Pectin polysaccharides exist in the cell wall in two forms:
(a) A linear copolymer of α-(1-4)-linked galacturonic acid (GalUA) forming smooth regions or
(b) They have attached α-(1-2)-linked rhamnosyl residues forming hairy regions.
Lignins are phenolic-derived aromatic polymers which interact with other wall polymers to provide structural integrity. Lignin is formed by polymerization of a mixture of three monolignols — coumaryl, sinapyl and coniferyl alcohol.
III. Non-polysaccharide Components:
The cell wall in commelinoid group contains non-cellulosic components — ferulic acid and glucuronoarabinoxylans.
Proteins are also present in cell wall, some of them having high levels of hydroxyproline and serine which strengthen the cell wall. Proteins constitute 5-10% and are divided into two classes — enzymes and structural proteins.
Numerous hydrolases including invertase, glucanase, pectin methyl esterase, ATPase, DNase, RNAse, ascorbic acid oxidases, laccase and phosphatase are present in cell wall.
(ii) Structural proteins:
In primary cell wall, glycoproteins are found, concerned with cell-wall extension, called ‘extensin’.
V. Incrusting Substances:
(i) Cutin and Wax:
In cell walls of epidermal cells, cutin and waxes may produce impermeable surface coating. Cutin consists of a complex mixture of hydroxyfatty acids linked together by ester bonds to give a three dimensional network.

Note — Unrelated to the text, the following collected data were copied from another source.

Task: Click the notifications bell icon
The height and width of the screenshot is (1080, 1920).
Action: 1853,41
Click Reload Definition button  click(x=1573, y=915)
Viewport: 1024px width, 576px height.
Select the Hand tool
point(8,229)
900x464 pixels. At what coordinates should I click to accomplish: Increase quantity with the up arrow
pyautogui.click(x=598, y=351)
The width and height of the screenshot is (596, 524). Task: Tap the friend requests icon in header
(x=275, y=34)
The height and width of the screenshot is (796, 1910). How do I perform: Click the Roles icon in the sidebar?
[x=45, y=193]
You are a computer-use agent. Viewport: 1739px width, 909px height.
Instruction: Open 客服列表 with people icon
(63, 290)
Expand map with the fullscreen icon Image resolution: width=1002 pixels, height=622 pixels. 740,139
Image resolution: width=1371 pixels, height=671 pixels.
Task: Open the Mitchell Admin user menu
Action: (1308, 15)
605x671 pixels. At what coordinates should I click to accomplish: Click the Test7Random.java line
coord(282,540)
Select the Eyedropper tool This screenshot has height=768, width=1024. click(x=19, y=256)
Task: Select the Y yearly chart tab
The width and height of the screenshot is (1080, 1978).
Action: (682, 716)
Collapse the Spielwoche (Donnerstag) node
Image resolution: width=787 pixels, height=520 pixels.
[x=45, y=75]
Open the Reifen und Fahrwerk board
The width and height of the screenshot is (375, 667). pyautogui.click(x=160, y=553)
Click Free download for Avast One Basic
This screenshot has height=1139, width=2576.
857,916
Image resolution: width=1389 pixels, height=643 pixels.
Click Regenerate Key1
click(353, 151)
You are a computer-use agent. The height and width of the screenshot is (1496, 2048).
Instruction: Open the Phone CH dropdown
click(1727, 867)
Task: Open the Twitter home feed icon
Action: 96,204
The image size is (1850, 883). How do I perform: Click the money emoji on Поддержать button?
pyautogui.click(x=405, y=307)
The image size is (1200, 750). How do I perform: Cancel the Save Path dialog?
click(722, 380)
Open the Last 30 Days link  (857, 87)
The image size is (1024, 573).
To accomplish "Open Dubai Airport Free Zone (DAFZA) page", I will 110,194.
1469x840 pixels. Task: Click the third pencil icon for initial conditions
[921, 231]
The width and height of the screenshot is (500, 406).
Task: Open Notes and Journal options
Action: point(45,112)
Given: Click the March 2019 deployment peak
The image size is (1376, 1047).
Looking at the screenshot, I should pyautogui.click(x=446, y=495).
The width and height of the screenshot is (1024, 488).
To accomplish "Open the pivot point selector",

Suberin is a polymeric substance built by repeating units like a co-saturated or monounsaturated dicarboxylic acids ranging from C16 to C22. It replaces cutin in cells of underground plant parts.
(iii) Inorganic compounds:
Inorganic compounds containing calcium carbonate and silicate deposit in the cell wall of some plants.
Water, an important structural component of cell wall, causes reversible changes in the texture of cell wall by sol-gel transformation of pectin. It increases wall permeability to ions and also involves in hydrolysis of glycosidic bonds during cell growth.